Change how id's work when there are disagreements

Proposal:

Imagine all identifications given to an observation. Make a tree out of them, and navigate the tree by picking the branch with most support until no branch is supported by greater than [insert cutoff]. Stop here for the CID. For the Observation ID proceed if the branches don’t actually bifurcate after that point (because there are no alternative/disagreements), that is, continue until there is a split. Return the group with all the options at the split. Thus the Observation id will always be nested within the community ID.

Cause:

The id’s are 3:1 bird vs plant, so it goes to Aves, but the leading ID on top (not the Community ID) should also then go to whistling duck, which is uncontested among ‘aves’. If the plant id was not there, which is what the ‘aves’ id’s were supposed to accomplish, it would be at the whistling duck.
https://www.inaturalist.org/observations/203214238#activity_identification_057cb136-e08e-4f62-af63-86c3d462611b
In general, if an id tips the category of the ‘higher level’ id / ‘official’ id of the observation, finer ids should be processed ‘given’ this higher-level id, and ids disagreeing with this id ignored unless the higher-level id for the whole observation changes.
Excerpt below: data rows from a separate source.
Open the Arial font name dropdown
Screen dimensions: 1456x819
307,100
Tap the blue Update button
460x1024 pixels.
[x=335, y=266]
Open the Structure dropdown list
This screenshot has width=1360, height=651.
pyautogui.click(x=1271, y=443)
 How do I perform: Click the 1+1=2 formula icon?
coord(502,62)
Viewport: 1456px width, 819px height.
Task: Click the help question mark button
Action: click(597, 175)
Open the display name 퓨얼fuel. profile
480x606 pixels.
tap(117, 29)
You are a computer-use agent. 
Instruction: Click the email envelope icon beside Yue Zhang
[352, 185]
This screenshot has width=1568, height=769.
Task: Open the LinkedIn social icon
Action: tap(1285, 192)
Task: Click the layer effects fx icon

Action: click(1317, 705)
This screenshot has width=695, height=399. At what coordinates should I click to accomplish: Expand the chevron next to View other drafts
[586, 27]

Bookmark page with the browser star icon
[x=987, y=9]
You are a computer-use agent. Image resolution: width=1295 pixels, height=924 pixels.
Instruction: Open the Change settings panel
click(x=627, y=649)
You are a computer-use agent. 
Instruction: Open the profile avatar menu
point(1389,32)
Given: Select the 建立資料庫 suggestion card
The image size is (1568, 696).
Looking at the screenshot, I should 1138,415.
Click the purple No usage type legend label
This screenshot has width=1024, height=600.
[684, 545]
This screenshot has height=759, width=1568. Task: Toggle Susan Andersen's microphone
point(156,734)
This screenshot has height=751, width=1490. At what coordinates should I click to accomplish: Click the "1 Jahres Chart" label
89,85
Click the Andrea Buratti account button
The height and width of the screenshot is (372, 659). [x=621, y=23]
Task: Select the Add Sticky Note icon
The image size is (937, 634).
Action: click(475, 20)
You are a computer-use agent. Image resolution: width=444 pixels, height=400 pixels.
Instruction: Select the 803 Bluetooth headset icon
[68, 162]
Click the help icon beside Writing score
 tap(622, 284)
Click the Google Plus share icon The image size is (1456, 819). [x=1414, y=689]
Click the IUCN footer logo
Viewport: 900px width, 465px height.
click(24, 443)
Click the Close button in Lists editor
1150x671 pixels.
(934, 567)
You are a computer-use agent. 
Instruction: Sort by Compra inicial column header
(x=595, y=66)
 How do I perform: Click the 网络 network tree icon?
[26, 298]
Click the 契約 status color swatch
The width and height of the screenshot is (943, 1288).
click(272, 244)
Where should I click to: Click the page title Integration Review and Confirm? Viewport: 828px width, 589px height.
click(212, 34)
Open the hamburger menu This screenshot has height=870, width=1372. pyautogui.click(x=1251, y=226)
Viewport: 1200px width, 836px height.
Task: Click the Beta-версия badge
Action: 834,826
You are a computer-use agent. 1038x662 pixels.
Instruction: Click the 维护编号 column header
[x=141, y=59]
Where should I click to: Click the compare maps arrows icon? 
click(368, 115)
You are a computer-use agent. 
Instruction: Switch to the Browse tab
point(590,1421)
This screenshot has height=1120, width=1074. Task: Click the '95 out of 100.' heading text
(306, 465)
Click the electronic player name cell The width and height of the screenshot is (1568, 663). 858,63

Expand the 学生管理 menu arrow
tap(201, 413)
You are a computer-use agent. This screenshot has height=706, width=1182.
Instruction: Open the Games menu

Also: When an observation has a conflict where someone has bumped an id a level up, explicitly disagreeing with the earlier fine id, and one clicks ‘agree’ with this higher-level id, it should have the option to be an explicit disagreement to the finer id as well, and not be marked as just a generic agreement with the high-level id.

I don’t know if this should be an official feature request, and there have been so many discussions about how id’s work that I’m not sure where this belongs, but I think that this is an outstanding problem after all that discussion that’s fixable.

4 Likes

this was previously discussed in https://forum.inaturalist.org/t/community-taxon-algorithm-tweaks/28583.

i think this is effectively what happens now when you explicitly disagree. see: https://forum.inaturalist.org/t/change-to-ancestor-disagreement-implementation/49276/6.

I recently agreed (yesterday) and was not offered the option to make it an explicit disagreement with the finer level. I had to add a fresh id to get the question.

1 Like

That obs has the CID at 2 birds vs the birds-of-paradise Strelitzia.
I often add a ‘supporting taxon specialist’ ID - which I withdraw - in this case, would be when the next birder chimes in.

Aves instead of Life at least gets it to birders.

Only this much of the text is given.